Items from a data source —
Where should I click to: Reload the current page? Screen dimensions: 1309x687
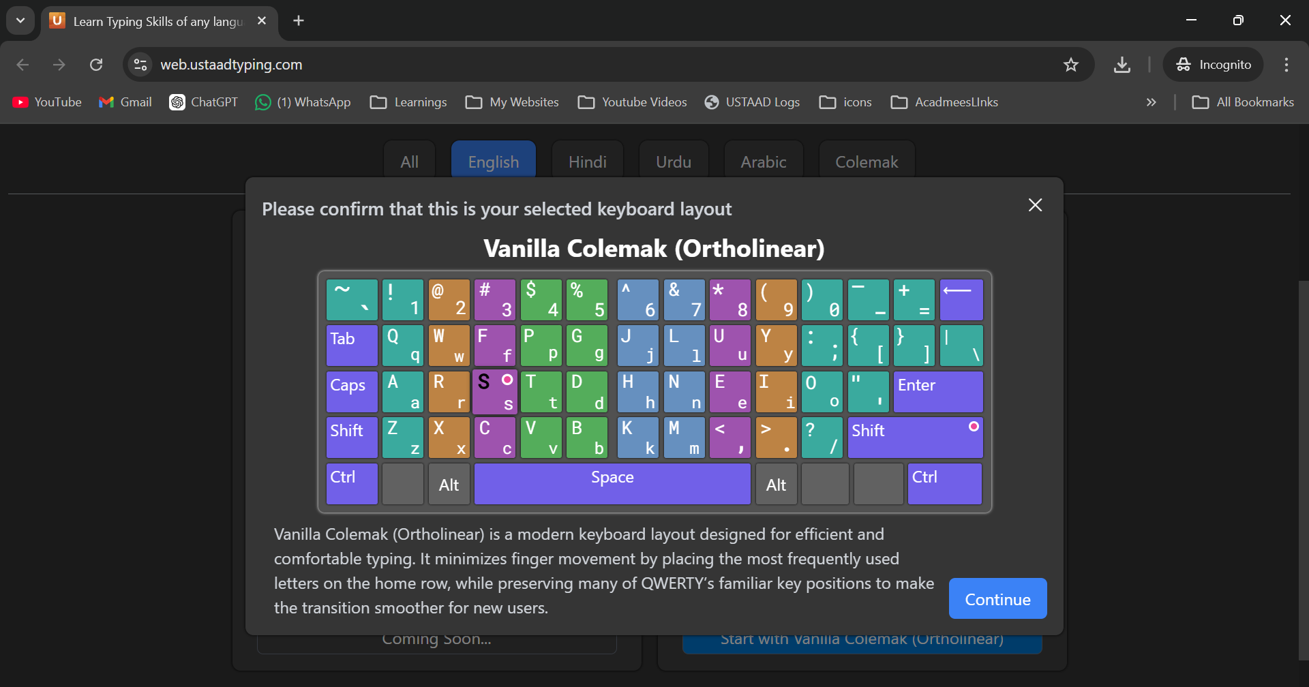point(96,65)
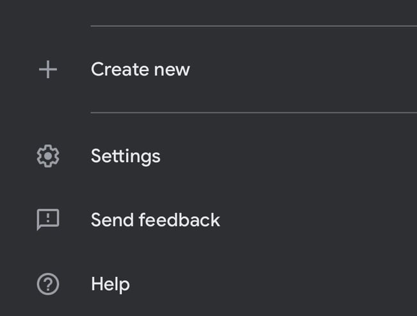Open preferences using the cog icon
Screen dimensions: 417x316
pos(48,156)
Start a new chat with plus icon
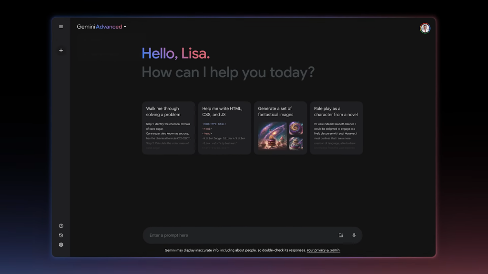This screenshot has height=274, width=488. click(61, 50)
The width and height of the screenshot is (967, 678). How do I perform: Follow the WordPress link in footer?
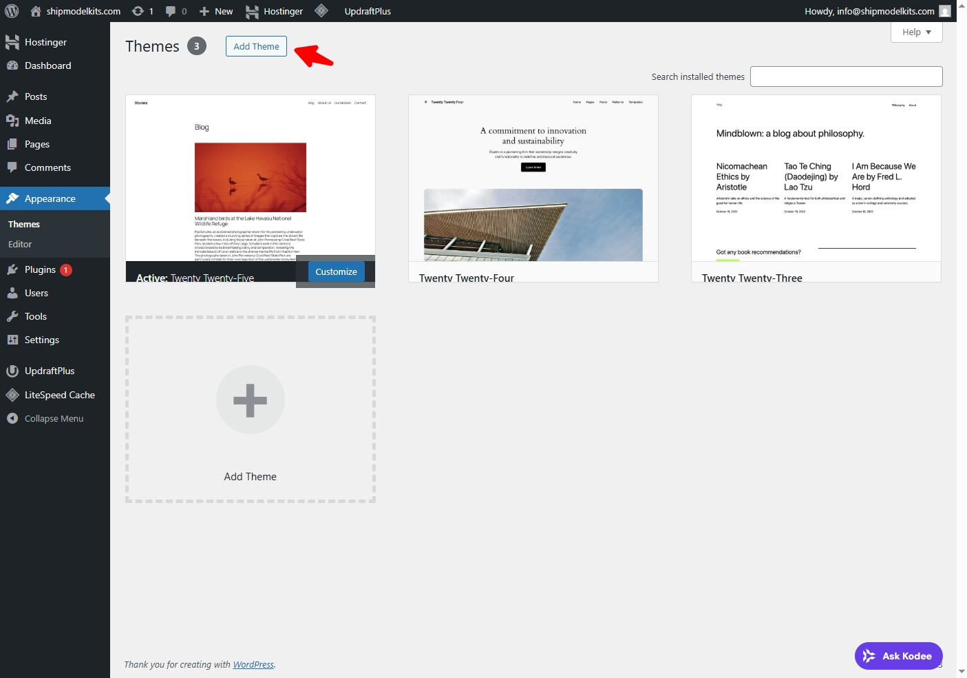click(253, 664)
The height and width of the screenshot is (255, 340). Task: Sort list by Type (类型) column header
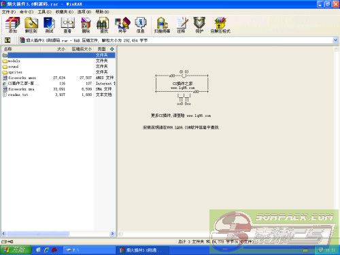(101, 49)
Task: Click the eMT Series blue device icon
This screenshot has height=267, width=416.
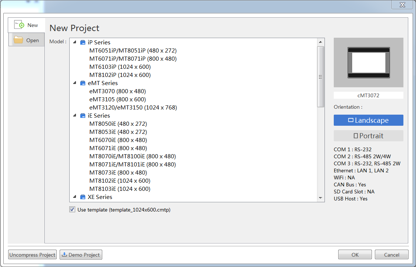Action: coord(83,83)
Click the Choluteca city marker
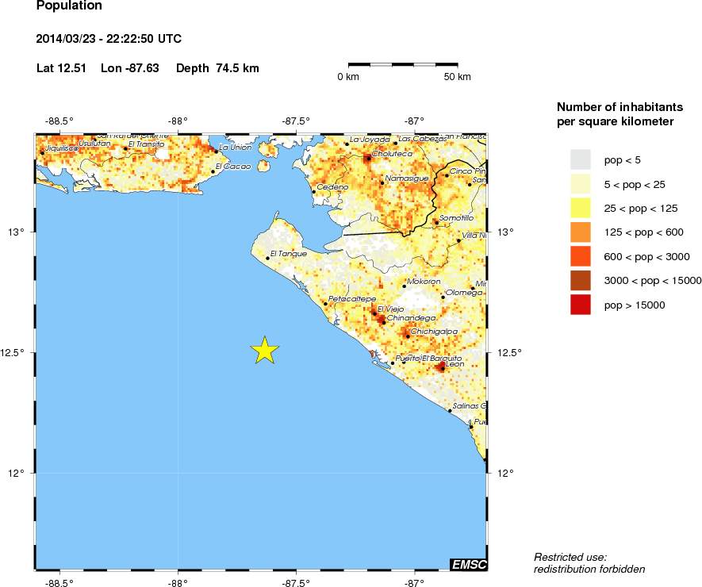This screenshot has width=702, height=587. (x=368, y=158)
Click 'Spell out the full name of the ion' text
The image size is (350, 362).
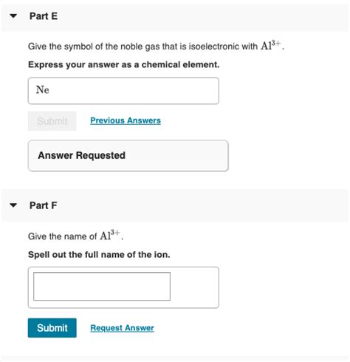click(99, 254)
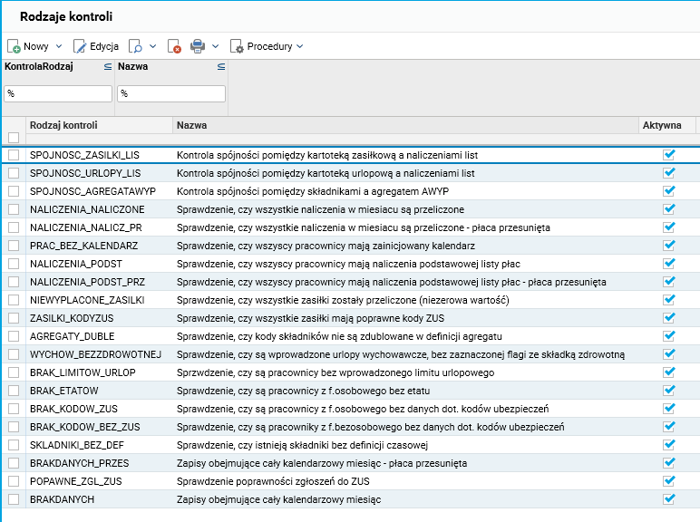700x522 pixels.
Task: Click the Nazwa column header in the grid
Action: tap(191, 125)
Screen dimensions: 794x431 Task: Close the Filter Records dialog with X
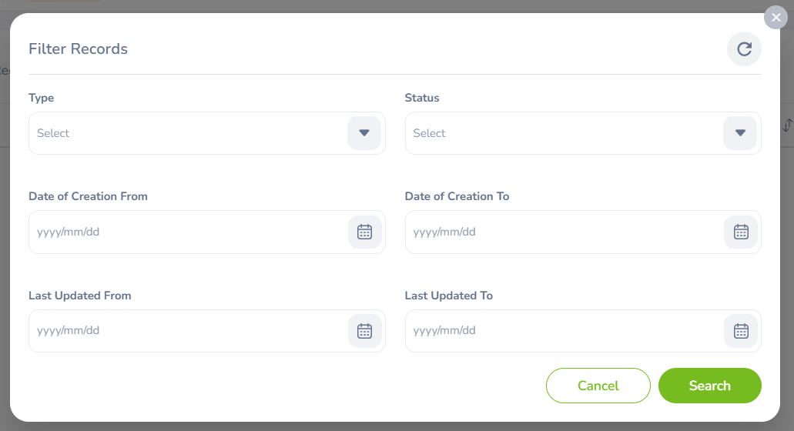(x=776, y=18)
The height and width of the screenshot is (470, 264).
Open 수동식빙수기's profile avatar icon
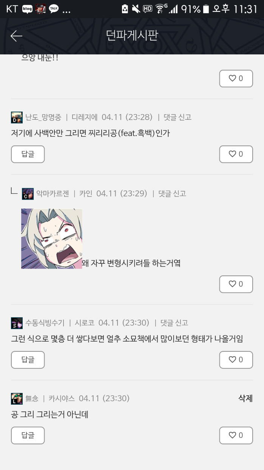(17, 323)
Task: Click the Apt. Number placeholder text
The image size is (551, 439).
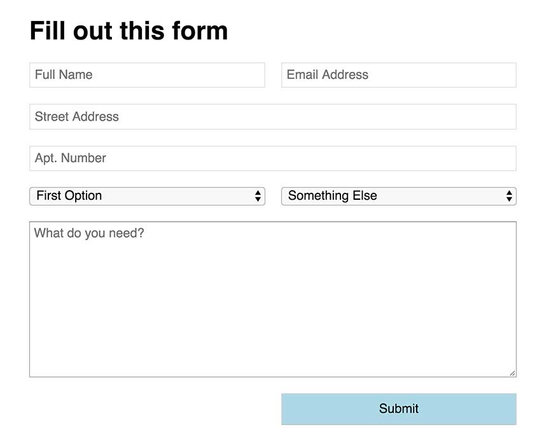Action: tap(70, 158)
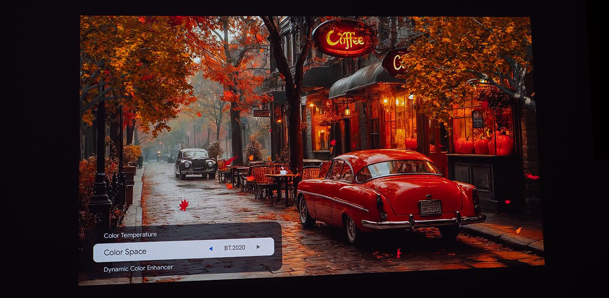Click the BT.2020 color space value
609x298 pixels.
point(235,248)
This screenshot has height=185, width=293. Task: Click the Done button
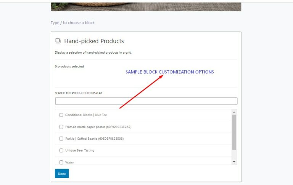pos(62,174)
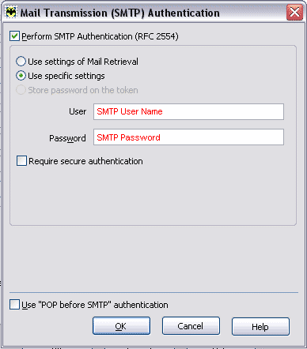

Exercise goal — Please give the records above again exactly as they stand, with no pictures.

Task output —
Where should I click to: Reload the current page? Screen dimensions: 1309x687
point(96,65)
Open preferences using the cog icon
Screen dimensions: 417x316
pos(48,156)
Start a new chat with plus icon
This screenshot has height=274, width=488. click(61, 50)
The width and height of the screenshot is (967, 678). How do I perform: Follow the WordPress link in footer?
click(253, 664)
The height and width of the screenshot is (255, 340). Task: Sort list by Type (类型) column header
(101, 49)
Task: Click the eMT Series blue device icon
This screenshot has height=267, width=416.
Action: coord(83,83)
Click the Choluteca city marker
This screenshot has width=702, height=587. (x=368, y=158)
Click 'Spell out the full name of the ion' text
The image size is (350, 362).
click(99, 254)
700x522 pixels.
Task: Click the Nazwa column header in the grid
Action: tap(191, 125)
Screen dimensions: 794x431 Task: Close the Filter Records dialog with X
(x=776, y=18)
The height and width of the screenshot is (470, 264).
Open 수동식빙수기's profile avatar icon
(17, 323)
Task: Click the Apt. Number placeholder text
The image size is (551, 439).
Action: tap(70, 158)
Click the BT.2020 color space value
609x298 pixels.
point(235,248)
This screenshot has height=185, width=293. Task: Click the Done button
pos(62,174)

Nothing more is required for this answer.